7. Post-Hoc Rationalization and the Normalization of Waste
When faced with large infrastructure bills, teams often shift their narrative:
“These instances are extremely powerful, so of course they’re expensive.”
This is post-hoc rationalization. It reframes a symptom as a virtue and converts accumulated waste into an implicit baseline. The alternative—admitting that the system consumes far more compute than its value justifies—is uncomfortable, so it is avoided.
Over time, this normalization makes inefficiency invisible. Large bills become “the cost of doing business,” and the original design decisions that caused them fade from memory.
Conclusion
HammerDB benchmarks, modern CPUs, and real-world workload data all point to the same conclusion: hardware capacity is abundant; efficiency is rare.
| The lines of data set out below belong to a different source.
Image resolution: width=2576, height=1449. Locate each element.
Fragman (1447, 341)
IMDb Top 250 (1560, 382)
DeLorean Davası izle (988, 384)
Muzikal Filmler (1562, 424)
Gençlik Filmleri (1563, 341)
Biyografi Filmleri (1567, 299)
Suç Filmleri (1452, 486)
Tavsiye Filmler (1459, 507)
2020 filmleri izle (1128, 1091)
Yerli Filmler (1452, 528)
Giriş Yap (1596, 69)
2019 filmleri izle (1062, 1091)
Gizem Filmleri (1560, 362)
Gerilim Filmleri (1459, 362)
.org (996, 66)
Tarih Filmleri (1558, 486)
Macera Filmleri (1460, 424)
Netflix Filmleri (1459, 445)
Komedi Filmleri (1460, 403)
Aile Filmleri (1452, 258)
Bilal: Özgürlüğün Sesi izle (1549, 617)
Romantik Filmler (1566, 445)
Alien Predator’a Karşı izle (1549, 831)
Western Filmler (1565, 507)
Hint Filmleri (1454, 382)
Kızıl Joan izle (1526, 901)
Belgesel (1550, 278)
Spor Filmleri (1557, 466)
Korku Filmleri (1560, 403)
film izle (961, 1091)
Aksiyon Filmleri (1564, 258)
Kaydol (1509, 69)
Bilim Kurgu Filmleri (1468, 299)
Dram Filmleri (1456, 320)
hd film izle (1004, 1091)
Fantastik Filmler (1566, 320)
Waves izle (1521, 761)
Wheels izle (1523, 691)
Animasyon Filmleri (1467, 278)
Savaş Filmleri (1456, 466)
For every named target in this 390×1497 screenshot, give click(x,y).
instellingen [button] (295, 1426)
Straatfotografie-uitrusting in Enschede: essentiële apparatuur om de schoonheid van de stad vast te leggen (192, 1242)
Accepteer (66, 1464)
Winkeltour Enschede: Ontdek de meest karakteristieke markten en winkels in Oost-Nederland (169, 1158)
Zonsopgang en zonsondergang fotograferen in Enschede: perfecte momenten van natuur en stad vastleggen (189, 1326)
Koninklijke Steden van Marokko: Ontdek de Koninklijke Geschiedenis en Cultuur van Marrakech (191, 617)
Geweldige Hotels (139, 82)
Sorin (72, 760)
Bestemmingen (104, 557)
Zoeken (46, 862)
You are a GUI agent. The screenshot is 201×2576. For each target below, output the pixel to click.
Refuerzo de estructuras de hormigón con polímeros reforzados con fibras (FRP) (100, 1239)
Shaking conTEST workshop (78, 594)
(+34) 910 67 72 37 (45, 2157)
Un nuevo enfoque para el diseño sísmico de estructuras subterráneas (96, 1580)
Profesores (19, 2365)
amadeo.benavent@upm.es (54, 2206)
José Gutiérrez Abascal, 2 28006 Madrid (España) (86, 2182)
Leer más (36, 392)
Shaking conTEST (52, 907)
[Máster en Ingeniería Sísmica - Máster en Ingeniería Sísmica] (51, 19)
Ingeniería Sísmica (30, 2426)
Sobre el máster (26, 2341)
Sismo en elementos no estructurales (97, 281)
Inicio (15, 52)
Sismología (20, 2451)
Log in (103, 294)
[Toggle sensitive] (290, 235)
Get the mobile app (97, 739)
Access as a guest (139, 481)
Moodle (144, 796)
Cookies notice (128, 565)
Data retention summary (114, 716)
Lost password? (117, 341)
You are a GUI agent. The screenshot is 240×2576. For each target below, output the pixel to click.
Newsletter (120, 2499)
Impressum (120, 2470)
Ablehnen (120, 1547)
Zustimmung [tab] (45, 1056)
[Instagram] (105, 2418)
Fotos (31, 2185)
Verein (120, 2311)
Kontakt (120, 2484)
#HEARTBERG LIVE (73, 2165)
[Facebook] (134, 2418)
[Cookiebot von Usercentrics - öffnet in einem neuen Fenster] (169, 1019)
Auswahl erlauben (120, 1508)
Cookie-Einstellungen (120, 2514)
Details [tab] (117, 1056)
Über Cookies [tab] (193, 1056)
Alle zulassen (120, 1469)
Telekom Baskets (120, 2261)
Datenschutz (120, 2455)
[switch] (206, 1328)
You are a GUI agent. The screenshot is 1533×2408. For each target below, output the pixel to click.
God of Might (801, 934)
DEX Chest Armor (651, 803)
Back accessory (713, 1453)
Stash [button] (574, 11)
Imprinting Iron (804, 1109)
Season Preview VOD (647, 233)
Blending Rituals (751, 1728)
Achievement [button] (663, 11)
Xlarge instances already represent enormous power. Local machines, even conservatively evaluated, can handle workloads far beyond what most startups will ever need. When systems grow into 2xlarge–4xlarge territory without commensurate business value, the issue is not scale—it is waste that has been deferred, normalized, and finally monetized.
Large cloud bills do not appear suddenly. They are the late-stage symptoms of problems that began much earlier, when vertical scaling was used as duct tape instead of a last resort.